BEGIN

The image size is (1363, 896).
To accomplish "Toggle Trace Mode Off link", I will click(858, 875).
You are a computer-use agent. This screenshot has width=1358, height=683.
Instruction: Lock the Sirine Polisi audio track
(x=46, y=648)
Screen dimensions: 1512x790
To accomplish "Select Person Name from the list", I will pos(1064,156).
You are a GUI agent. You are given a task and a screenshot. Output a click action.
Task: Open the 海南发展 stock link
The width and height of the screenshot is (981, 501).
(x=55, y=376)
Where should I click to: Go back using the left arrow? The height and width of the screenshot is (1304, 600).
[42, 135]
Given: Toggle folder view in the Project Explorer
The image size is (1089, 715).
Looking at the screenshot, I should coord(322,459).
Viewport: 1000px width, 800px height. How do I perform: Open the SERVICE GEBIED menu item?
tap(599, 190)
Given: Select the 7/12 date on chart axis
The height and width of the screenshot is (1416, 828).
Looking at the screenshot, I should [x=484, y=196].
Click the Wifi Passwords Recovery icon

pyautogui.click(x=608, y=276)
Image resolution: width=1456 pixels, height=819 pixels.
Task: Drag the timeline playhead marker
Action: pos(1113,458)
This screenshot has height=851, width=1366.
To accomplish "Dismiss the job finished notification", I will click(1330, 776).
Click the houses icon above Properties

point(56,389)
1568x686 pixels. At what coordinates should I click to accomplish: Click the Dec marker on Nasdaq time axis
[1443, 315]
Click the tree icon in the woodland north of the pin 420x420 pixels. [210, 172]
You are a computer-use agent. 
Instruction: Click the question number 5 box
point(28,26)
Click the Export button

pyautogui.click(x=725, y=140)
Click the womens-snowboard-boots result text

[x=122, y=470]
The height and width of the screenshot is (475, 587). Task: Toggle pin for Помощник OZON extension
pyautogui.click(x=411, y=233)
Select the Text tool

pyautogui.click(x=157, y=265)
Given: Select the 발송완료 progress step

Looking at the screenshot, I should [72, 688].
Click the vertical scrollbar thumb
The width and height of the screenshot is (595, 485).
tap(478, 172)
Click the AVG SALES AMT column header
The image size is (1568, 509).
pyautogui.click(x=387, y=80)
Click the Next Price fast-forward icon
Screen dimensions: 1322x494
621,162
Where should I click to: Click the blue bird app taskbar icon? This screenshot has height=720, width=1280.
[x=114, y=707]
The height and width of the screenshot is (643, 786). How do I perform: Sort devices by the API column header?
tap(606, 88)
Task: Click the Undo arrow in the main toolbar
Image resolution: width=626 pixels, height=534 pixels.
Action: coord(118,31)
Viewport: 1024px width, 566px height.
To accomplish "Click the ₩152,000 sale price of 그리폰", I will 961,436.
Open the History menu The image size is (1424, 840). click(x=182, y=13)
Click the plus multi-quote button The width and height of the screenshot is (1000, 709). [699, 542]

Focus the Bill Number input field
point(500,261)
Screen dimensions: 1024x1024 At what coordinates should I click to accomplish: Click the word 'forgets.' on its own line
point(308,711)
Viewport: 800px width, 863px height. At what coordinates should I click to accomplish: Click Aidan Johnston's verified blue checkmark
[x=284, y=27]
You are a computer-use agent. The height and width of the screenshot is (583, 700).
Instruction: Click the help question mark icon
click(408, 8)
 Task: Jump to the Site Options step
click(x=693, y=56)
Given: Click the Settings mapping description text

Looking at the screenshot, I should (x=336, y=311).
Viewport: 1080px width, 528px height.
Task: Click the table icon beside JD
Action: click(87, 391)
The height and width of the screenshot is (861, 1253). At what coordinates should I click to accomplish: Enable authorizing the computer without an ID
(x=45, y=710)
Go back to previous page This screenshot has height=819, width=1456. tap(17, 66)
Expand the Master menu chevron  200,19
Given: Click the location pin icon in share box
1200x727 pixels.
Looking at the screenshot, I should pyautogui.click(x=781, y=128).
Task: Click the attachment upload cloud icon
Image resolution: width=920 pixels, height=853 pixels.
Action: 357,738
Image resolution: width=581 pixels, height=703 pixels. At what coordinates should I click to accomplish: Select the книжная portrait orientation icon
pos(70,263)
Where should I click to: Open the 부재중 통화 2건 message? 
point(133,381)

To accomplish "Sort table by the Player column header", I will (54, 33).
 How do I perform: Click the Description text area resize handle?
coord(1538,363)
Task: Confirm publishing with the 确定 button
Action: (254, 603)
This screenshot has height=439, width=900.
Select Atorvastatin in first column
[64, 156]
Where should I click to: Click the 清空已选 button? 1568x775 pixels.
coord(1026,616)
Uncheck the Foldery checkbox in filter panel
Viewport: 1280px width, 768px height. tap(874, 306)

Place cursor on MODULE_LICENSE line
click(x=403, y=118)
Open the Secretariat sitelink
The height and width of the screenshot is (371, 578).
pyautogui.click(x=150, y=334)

END

* **Exercise objective**
Once the listing has been read, copy every line of it exactly.

* **Task solution**
The image size is (1363, 896).
To accomplish "Toggle Trace Mode Off link", I will click(858, 875).
You are a computer-use agent. This screenshot has width=1358, height=683.
Instruction: Lock the Sirine Polisi audio track
(x=46, y=648)
Screen dimensions: 1512x790
To accomplish "Select Person Name from the list", I will pos(1064,156).
You are a GUI agent. You are given a task and a screenshot. Output a click action.
Task: Open the 海南发展 stock link
The width and height of the screenshot is (981, 501).
(x=55, y=376)
Where should I click to: Go back using the left arrow? The height and width of the screenshot is (1304, 600).
[42, 135]
Given: Toggle folder view in the Project Explorer
The image size is (1089, 715).
Looking at the screenshot, I should coord(322,459).
Viewport: 1000px width, 800px height. How do I perform: Open the SERVICE GEBIED menu item?
tap(599, 190)
Given: Select the 7/12 date on chart axis
The height and width of the screenshot is (1416, 828).
Looking at the screenshot, I should [x=484, y=196].
Click the Wifi Passwords Recovery icon

pyautogui.click(x=608, y=276)
Image resolution: width=1456 pixels, height=819 pixels.
Task: Drag the timeline playhead marker
Action: pos(1113,458)
This screenshot has height=851, width=1366.
To accomplish "Dismiss the job finished notification", I will click(1330, 776).
Click the houses icon above Properties

point(56,389)
1568x686 pixels. At what coordinates should I click to accomplish: Click the Dec marker on Nasdaq time axis
[1443, 315]
Click the tree icon in the woodland north of the pin 420x420 pixels. [210, 172]
You are a computer-use agent. 
Instruction: Click the question number 5 box
point(28,26)
Click the Export button

pyautogui.click(x=725, y=140)
Click the womens-snowboard-boots result text

[x=122, y=470]
The height and width of the screenshot is (475, 587). Task: Toggle pin for Помощник OZON extension
pyautogui.click(x=411, y=233)
Select the Text tool

pyautogui.click(x=157, y=265)
Given: Select the 발송완료 progress step

Looking at the screenshot, I should [72, 688].
Click the vertical scrollbar thumb
The width and height of the screenshot is (595, 485).
tap(478, 172)
Click the AVG SALES AMT column header
The image size is (1568, 509).
pyautogui.click(x=387, y=80)
Click the Next Price fast-forward icon
Screen dimensions: 1322x494
621,162
Where should I click to: Click the blue bird app taskbar icon? This screenshot has height=720, width=1280.
[x=114, y=707]
The height and width of the screenshot is (643, 786). How do I perform: Sort devices by the API column header?
tap(606, 88)
Task: Click the Undo arrow in the main toolbar
Image resolution: width=626 pixels, height=534 pixels.
Action: coord(118,31)
Viewport: 1024px width, 566px height.
To accomplish "Click the ₩152,000 sale price of 그리폰", I will 961,436.
Open the History menu The image size is (1424, 840). click(x=182, y=13)
Click the plus multi-quote button The width and height of the screenshot is (1000, 709). [699, 542]

Focus the Bill Number input field
point(500,261)
Screen dimensions: 1024x1024 At what coordinates should I click to accomplish: Click the word 'forgets.' on its own line
point(308,711)
Viewport: 800px width, 863px height. At what coordinates should I click to accomplish: Click Aidan Johnston's verified blue checkmark
[x=284, y=27]
You are a computer-use agent. The height and width of the screenshot is (583, 700).
Instruction: Click the help question mark icon
click(408, 8)
 Task: Jump to the Site Options step
click(x=693, y=56)
Given: Click the Settings mapping description text

Looking at the screenshot, I should (x=336, y=311).
Viewport: 1080px width, 528px height.
Task: Click the table icon beside JD
Action: click(87, 391)
The height and width of the screenshot is (861, 1253). At what coordinates should I click to accomplish: Enable authorizing the computer without an ID
(x=45, y=710)
Go back to previous page This screenshot has height=819, width=1456. tap(17, 66)
Expand the Master menu chevron  200,19
Given: Click the location pin icon in share box
1200x727 pixels.
Looking at the screenshot, I should pyautogui.click(x=781, y=128).
Task: Click the attachment upload cloud icon
Image resolution: width=920 pixels, height=853 pixels.
Action: 357,738
Image resolution: width=581 pixels, height=703 pixels. At what coordinates should I click to accomplish: Select the книжная portrait orientation icon
pos(70,263)
Where should I click to: Open the 부재중 통화 2건 message? 
point(133,381)

To accomplish "Sort table by the Player column header", I will (54, 33).
 How do I perform: Click the Description text area resize handle?
coord(1538,363)
Task: Confirm publishing with the 确定 button
Action: (254, 603)
This screenshot has height=439, width=900.
Select Atorvastatin in first column
[64, 156]
Where should I click to: Click the 清空已选 button? 1568x775 pixels.
coord(1026,616)
Uncheck the Foldery checkbox in filter panel
Viewport: 1280px width, 768px height. tap(874, 306)

Place cursor on MODULE_LICENSE line
click(x=403, y=118)
Open the Secretariat sitelink
The height and width of the screenshot is (371, 578).
pyautogui.click(x=150, y=334)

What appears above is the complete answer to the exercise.